PROBLEM REQUIREMENTS
Give back the line that contains "How do I perform: Click the 清空条件 button?" and every following line, exactly as they appear, through the end of the data.

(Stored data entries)
★ ★ ★ ★ ★ ★ ★

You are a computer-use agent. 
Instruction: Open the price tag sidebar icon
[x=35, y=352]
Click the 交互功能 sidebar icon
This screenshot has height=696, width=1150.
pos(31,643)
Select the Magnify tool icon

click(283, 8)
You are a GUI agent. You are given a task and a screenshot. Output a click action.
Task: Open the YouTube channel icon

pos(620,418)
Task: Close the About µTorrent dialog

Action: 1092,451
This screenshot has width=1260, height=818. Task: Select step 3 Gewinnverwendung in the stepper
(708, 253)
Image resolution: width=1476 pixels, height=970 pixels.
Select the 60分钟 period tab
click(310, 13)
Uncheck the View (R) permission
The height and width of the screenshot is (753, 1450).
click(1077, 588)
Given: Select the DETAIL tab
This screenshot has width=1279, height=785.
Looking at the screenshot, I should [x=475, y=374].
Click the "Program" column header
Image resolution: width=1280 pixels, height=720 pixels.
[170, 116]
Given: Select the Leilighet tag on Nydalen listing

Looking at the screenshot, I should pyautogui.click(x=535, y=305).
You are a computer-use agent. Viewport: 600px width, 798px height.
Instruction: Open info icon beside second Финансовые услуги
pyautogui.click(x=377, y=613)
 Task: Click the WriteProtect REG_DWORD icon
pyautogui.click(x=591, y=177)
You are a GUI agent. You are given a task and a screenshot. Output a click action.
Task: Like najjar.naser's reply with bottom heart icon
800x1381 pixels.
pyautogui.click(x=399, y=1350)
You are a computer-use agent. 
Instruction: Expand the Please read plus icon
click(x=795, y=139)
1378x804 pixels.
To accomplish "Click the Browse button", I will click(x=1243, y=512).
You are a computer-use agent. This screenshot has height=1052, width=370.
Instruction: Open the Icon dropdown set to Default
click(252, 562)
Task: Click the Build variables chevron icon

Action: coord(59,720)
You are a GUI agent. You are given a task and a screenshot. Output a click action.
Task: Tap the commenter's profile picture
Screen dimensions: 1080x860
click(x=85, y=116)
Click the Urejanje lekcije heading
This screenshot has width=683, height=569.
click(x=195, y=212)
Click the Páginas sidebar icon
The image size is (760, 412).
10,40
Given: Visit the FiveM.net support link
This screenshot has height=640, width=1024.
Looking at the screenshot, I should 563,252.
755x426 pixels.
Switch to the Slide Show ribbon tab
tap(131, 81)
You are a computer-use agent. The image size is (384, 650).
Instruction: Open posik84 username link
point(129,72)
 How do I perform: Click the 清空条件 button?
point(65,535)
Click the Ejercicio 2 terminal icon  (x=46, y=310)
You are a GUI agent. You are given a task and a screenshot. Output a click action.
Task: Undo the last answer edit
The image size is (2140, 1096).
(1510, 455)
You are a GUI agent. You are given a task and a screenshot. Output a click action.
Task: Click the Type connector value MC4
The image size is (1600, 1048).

★ ★ ★ ★ ★ ★ ★

RESULT OF THIS EXERCISE
 How do I perform: Click the 清空条件 button?
point(65,535)
Click the Ejercicio 2 terminal icon  (x=46, y=310)
You are a GUI agent. You are given a task and a screenshot. Output a click action.
Task: Undo the last answer edit
The image size is (2140, 1096).
(1510, 455)
You are a GUI agent. You are given a task and a screenshot. Output a click action.
Task: Click the Type connector value MC4
The image size is (1600, 1048).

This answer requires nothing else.